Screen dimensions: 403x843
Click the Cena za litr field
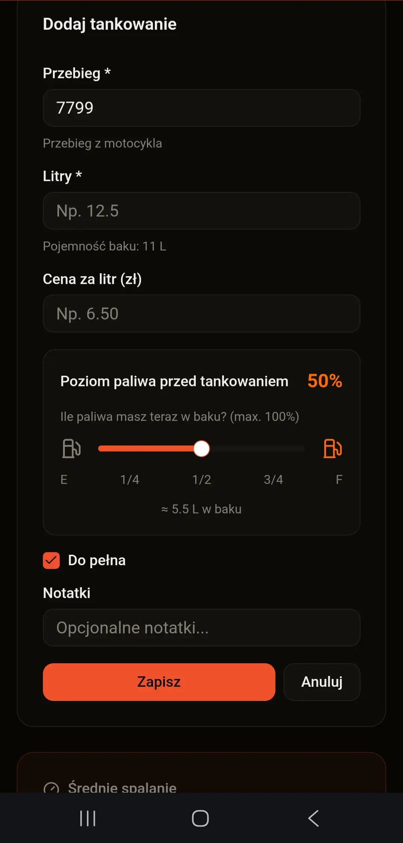click(x=202, y=314)
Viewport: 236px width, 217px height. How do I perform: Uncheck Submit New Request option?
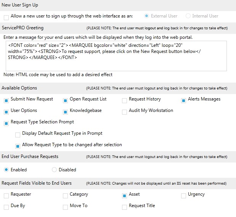point(6,101)
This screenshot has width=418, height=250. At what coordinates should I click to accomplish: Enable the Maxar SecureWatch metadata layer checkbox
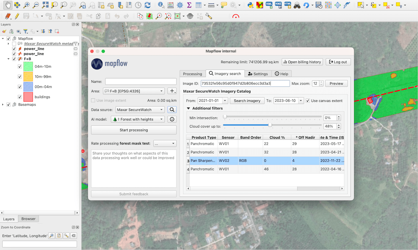(x=14, y=44)
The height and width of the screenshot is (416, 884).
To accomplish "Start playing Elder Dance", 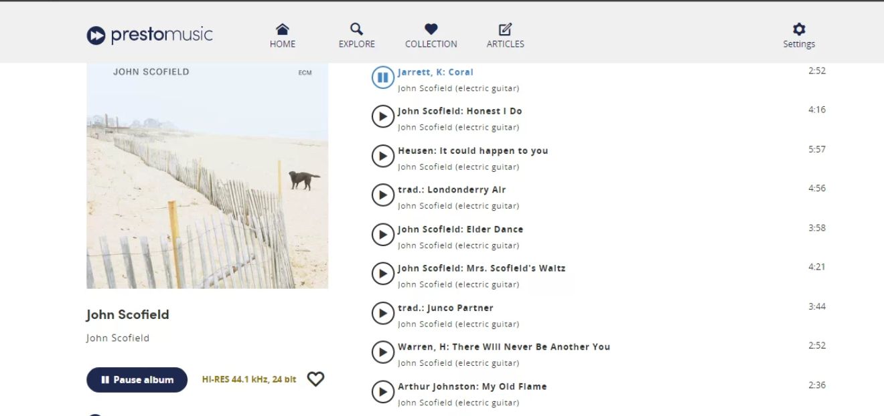I will click(382, 235).
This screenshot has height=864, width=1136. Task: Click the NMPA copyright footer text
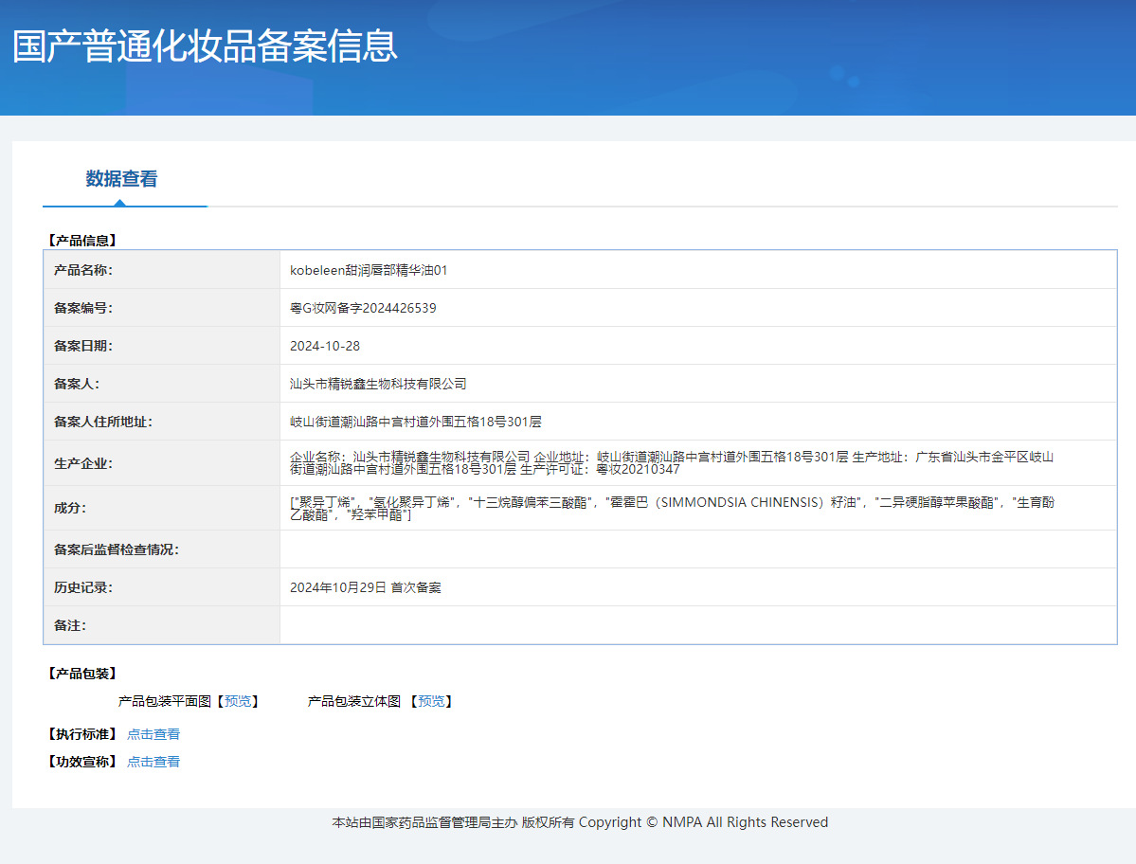pyautogui.click(x=580, y=822)
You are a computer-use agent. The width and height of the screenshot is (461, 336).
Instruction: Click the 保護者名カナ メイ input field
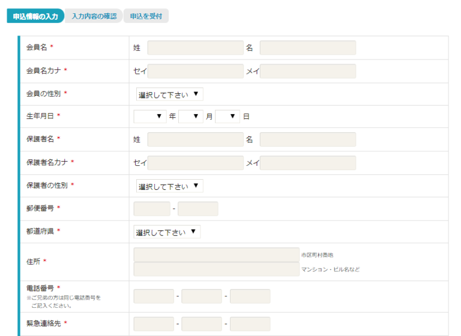tap(307, 163)
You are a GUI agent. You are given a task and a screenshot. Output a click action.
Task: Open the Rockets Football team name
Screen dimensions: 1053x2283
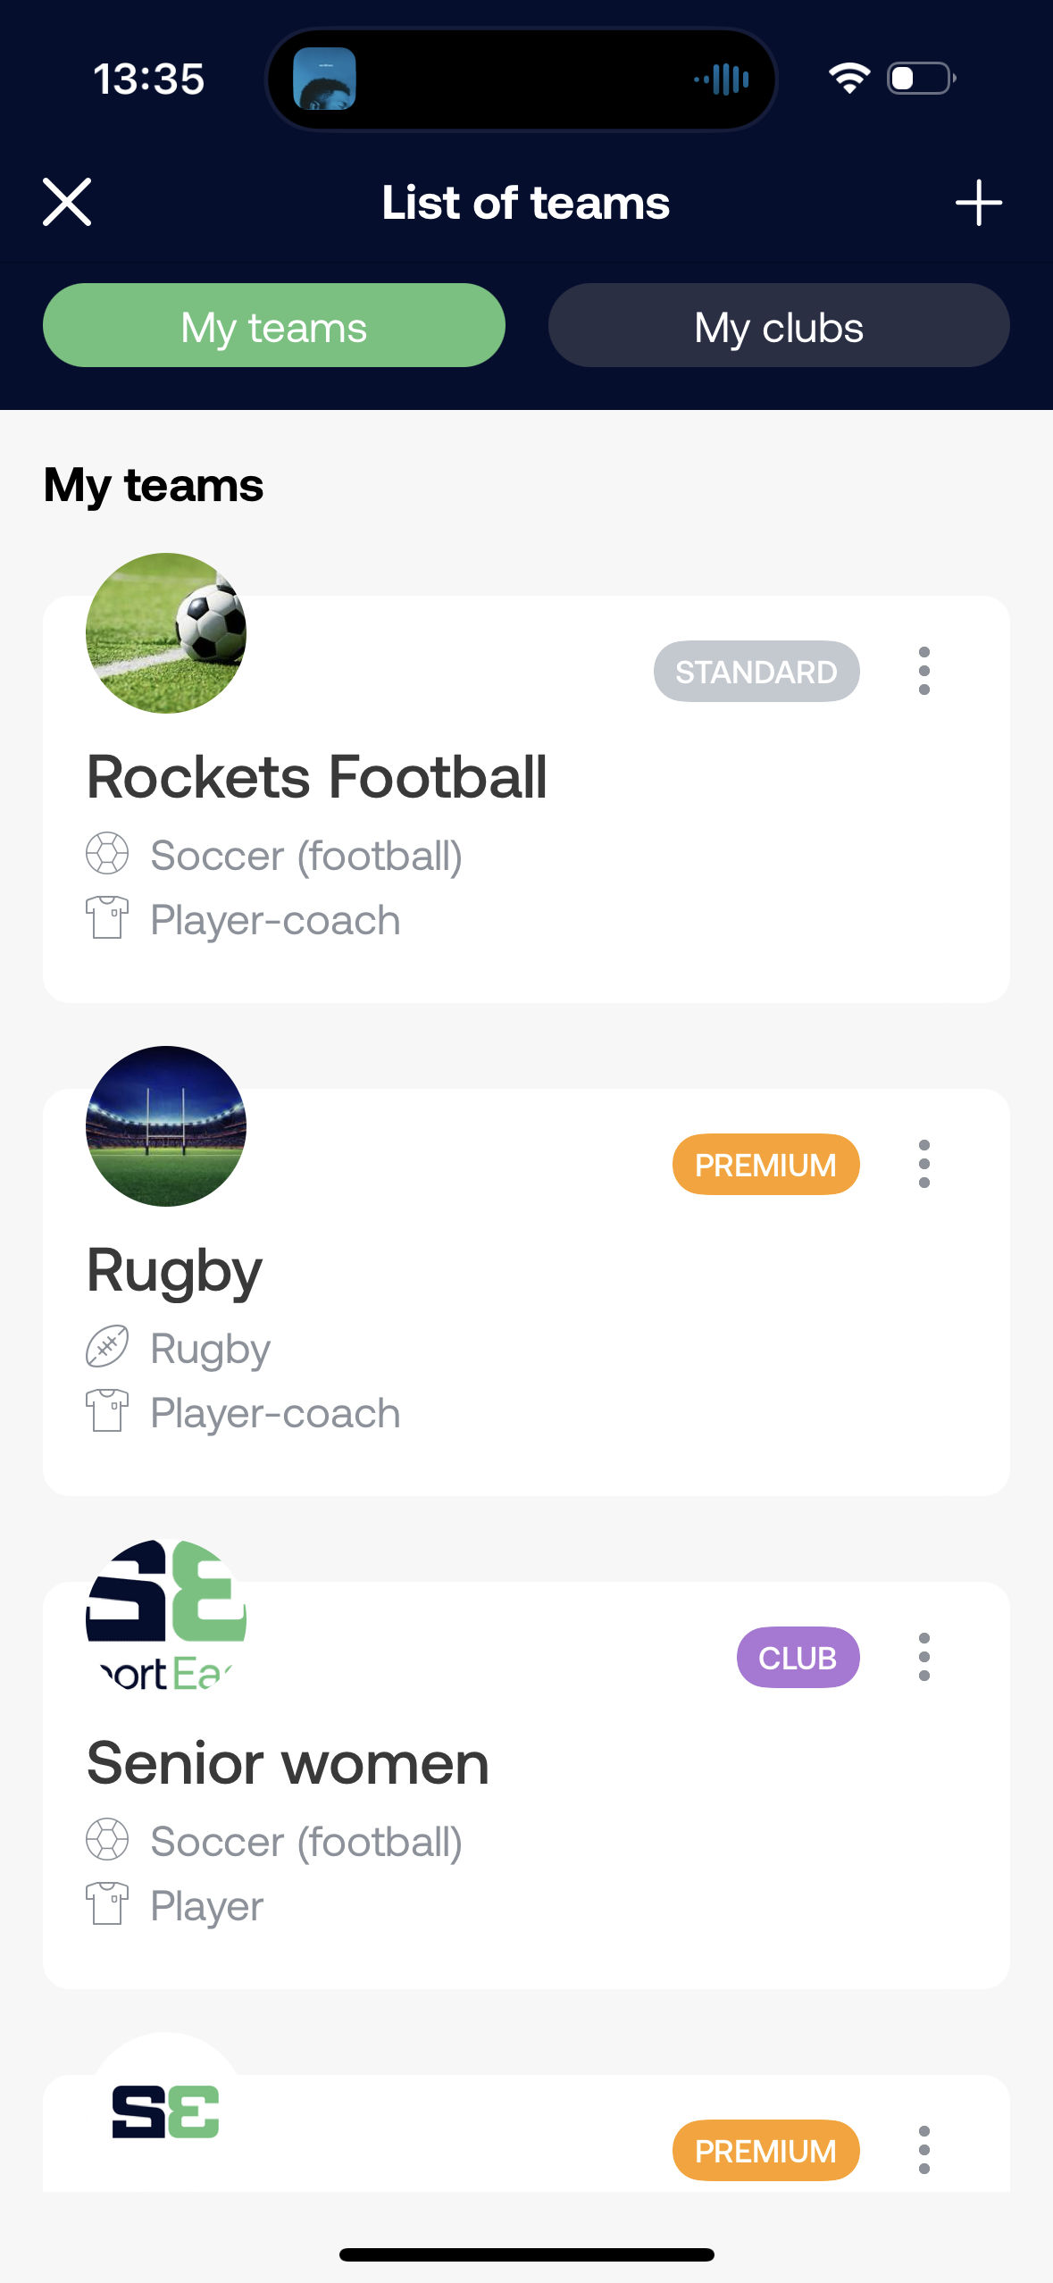tap(317, 776)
──────────────────────────────
• _Activity_
Scan the listing above. Collect all lines with the word "agent".

• _Answer to the exercise_
You are a computer-use agent. The width and height of the screenshot is (461, 336).
You are a GUI agent. You are given a task and a screenshot. Output a click action.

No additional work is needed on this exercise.